Young P&C Agent Looking for Most Appropriate Permanent Life Policy

KenP

Expert
77
Hello all,

A strategic partnership our agency made with a law firm brought up conversation about LTCI. As my curiosity took hold, it sent me on a path to learning more about permanent life policies for myself.

I have a finance background as well, so it's attractive to me to use this life policy as one of many other investments in a broad basket of different risk profiles. Despite my young age of 25, I'm more naturally drawn to steady and conservative investments, especially when it comes to those that I'll be making regular, passive contributions to. I also want to have a little extra to leave behind to friends and family (unmarried, no kids) and don't have notable assets to do so yet. I'd like to have the ability to scale this up in the future as the actual DB need rises (mortgages, family, etc.)

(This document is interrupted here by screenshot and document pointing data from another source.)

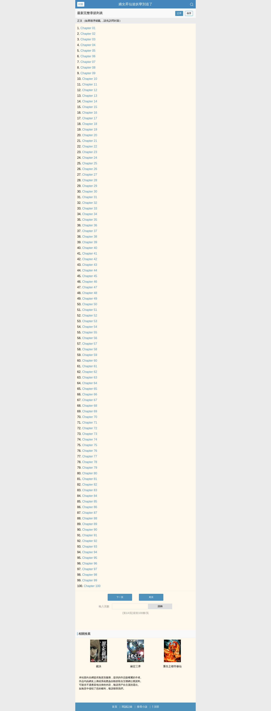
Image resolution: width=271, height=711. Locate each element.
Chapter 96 (89, 563)
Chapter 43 (89, 264)
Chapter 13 (89, 95)
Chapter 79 (89, 467)
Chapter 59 (89, 355)
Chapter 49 (89, 298)
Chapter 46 (89, 281)
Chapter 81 (89, 479)
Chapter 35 (89, 219)
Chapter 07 (88, 61)
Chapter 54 (89, 326)
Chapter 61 (89, 366)
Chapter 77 (89, 456)
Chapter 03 (88, 39)
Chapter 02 (88, 33)
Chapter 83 (89, 490)
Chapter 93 (89, 546)
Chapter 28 (89, 180)
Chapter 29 (89, 185)
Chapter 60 (89, 360)
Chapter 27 (89, 174)
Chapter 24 (89, 157)
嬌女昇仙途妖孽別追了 (135, 4)
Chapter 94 (89, 552)
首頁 (114, 706)
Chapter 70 (89, 417)
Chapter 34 (89, 214)
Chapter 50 (89, 304)
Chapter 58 (89, 349)
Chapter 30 (89, 191)
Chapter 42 (89, 259)
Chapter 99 (89, 580)
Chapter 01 (88, 28)
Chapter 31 (89, 197)
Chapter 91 (89, 535)
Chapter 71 (89, 422)
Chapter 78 (89, 462)
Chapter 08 (88, 67)
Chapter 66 (89, 394)
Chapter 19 (89, 129)
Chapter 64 (89, 383)
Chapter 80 (89, 473)
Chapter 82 (89, 484)
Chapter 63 (89, 377)
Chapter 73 (89, 433)
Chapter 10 (89, 78)
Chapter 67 (89, 400)
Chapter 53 (89, 321)
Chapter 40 (89, 247)
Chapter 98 (89, 574)
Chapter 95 (89, 557)
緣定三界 (135, 666)
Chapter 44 (89, 270)
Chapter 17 (89, 118)
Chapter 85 (89, 501)
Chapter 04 (88, 45)
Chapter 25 (89, 163)
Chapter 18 (89, 123)
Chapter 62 (89, 371)
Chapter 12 (89, 90)
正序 (179, 13)
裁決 (98, 666)
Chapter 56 (89, 338)
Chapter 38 (89, 236)
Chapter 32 (89, 202)
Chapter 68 (89, 405)
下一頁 (119, 597)
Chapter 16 (89, 112)
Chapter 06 (88, 56)
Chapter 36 (89, 225)
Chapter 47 (89, 287)
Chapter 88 (89, 518)
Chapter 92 (89, 541)
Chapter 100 (92, 586)
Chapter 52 (89, 315)
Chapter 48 (89, 293)
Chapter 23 (89, 152)
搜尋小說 (142, 706)
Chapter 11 (89, 84)
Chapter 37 (89, 231)
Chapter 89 (89, 524)
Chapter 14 (89, 101)
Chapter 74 (89, 439)
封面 (80, 4)
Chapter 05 (88, 50)
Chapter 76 (89, 450)
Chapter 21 (89, 140)
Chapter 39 (89, 242)
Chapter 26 (89, 169)
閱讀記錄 (127, 706)
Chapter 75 (89, 445)
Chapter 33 (89, 208)
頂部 (155, 706)
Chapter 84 (89, 495)
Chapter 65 (89, 388)
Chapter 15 (89, 107)
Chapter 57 (89, 343)
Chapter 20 (89, 135)
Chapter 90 (89, 529)
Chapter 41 (89, 253)
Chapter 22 (89, 146)
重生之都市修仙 (172, 666)
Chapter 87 (89, 512)
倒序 (189, 13)
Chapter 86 (89, 507)
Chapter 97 (89, 569)
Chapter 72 (89, 428)
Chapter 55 (89, 332)
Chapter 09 (88, 73)
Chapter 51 (89, 309)
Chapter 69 (89, 411)
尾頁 (151, 597)
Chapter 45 (89, 276)
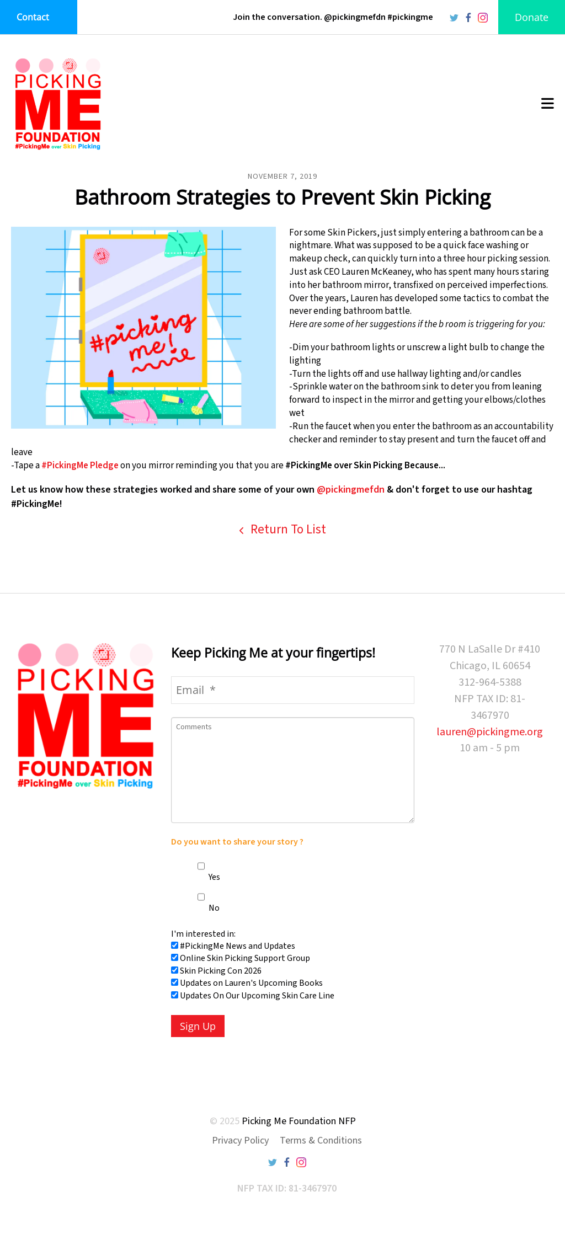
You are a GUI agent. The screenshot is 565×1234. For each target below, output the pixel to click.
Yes (209, 877)
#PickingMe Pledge (80, 465)
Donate (531, 17)
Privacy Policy (240, 1140)
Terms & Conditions (321, 1140)
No (209, 908)
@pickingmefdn (351, 489)
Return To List (287, 529)
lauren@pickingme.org (489, 732)
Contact (33, 17)
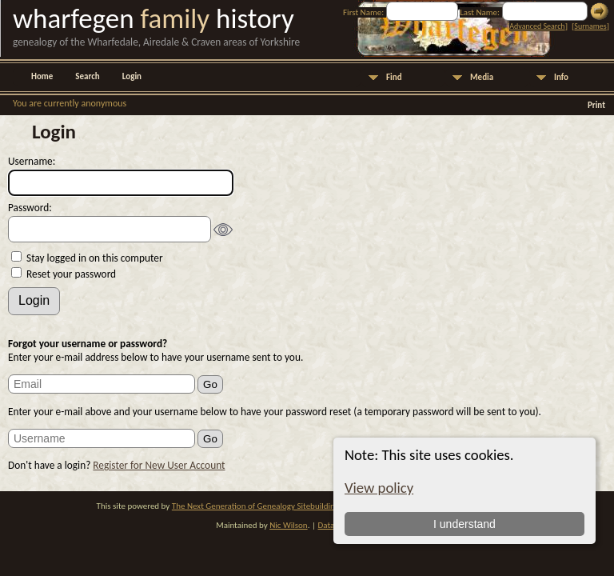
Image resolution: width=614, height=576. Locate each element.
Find (394, 77)
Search (87, 76)
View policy (379, 487)
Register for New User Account (159, 465)
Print (596, 105)
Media (481, 77)
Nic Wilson (288, 525)
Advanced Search (536, 26)
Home (42, 76)
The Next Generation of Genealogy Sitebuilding (255, 506)
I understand (464, 524)
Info (561, 77)
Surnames (590, 26)
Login (132, 76)
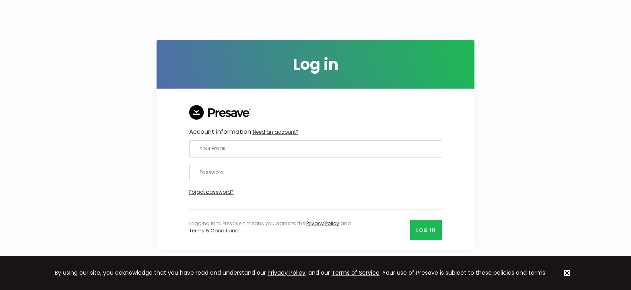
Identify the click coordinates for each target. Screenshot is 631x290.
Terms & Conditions (213, 230)
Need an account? (276, 131)
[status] (567, 273)
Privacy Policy (322, 223)
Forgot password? (211, 191)
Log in (426, 230)
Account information (244, 131)
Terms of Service (355, 273)
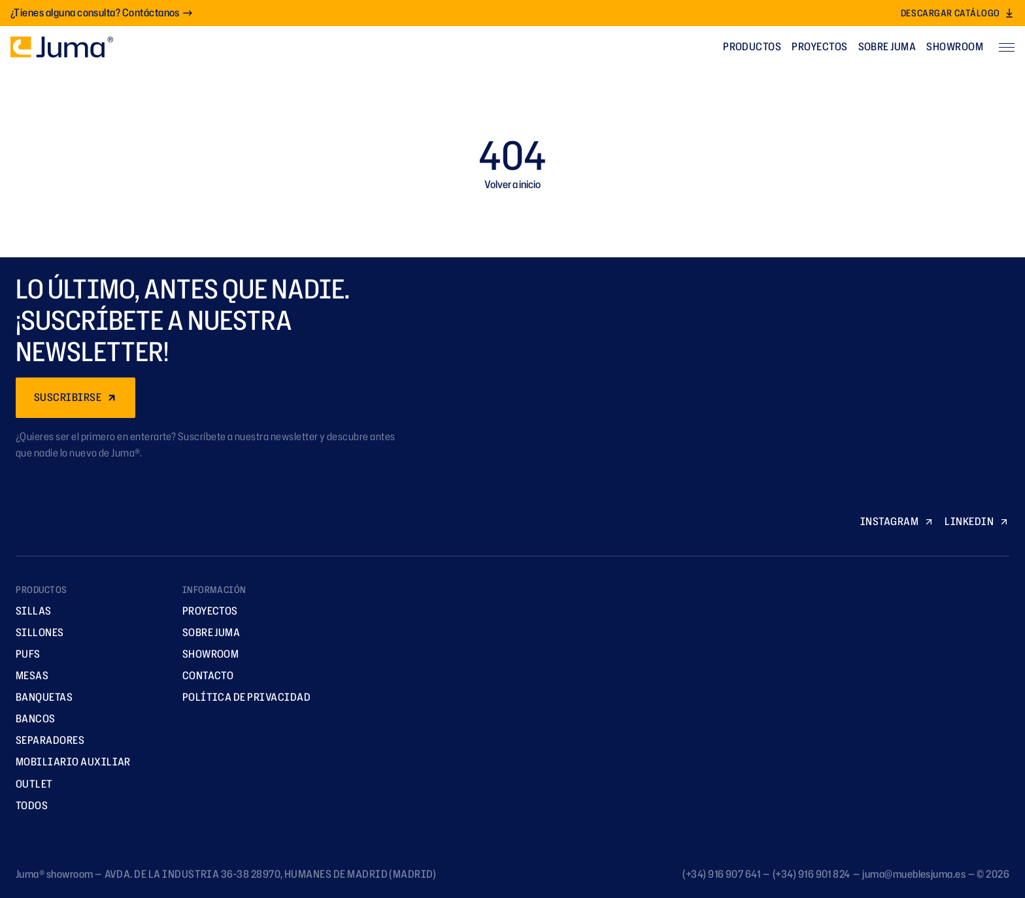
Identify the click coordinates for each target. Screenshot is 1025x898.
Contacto (203, 675)
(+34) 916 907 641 (721, 874)
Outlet (30, 784)
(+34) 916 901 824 (811, 874)
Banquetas (40, 697)
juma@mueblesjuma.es (914, 874)
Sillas (29, 610)
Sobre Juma (887, 46)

Finally, I know myself and the folly of youth has taught me that specifically having some of my investment portfolio be relatively illiquid (especially at first) is actually preferable to me. I do find value in a third party forcing me to keep my mitts off for a while.


My weekend of manic, obsessive research has guided me to a few points so far, but I very seriously appreciate any other insights you all can provide me
  • Permanent life is quite a niche product that's truly inapporpriate for many of those it's sold to, but with some objective reflection, I do feel I fit the niche it works well for
  • I need to keep the commissions as low as possible (making it a little hard to find an agent to work with on this haha!) as that is a SERIOUS expense when I've reviewed illustrations
  • I want a carrier that will provide truly good ratings on the insurance portion or it quickly makes less sense, like your typical BTID mantra crowd would say
  • To that end, I've found that the typical competitive whole life policies I'm being quoted for direct (from the likes of StateFarm and USAA) are actually only 3-5times more than their term equivalent with the most competitive carriers' quotes I've gotten on term. This is starkly less than the 8.5-12 times amounts that I see in typical examples. It appears my age and health may be playing the biggest role here
  • Even further to that end, a conservative but consistent and guaranteed investment schedule like that offered in WL policies seems like it's more effective the earlier you start, so it's a double whammy of positives for me to start ASAP

The biggest questions that come to mind:
-What would be the best carrier(s) and policy type for my situation? Similarly, what do I need to do to keep commissions as low as possible?
-Can someone break down the way PUA through additional contributions works a little more? In my head, I want to be able to contribute more than the required premium when possible, much like paying down extra on a loan beyond the minimum payment. This increases the DB but also front-loads cash quicker, enhancing the investment portion. I somewhat understand it conceptually, but feel a little cloudy on the details
-This would also scale up the DB throughout my life as my natural need for higher DB would increase, correct?
-Not to mention, I'm continuing to benefit from my 25-year-old, healthy underwriting and rating factors even though I could be 42 as I'm increasing coverage through PUA?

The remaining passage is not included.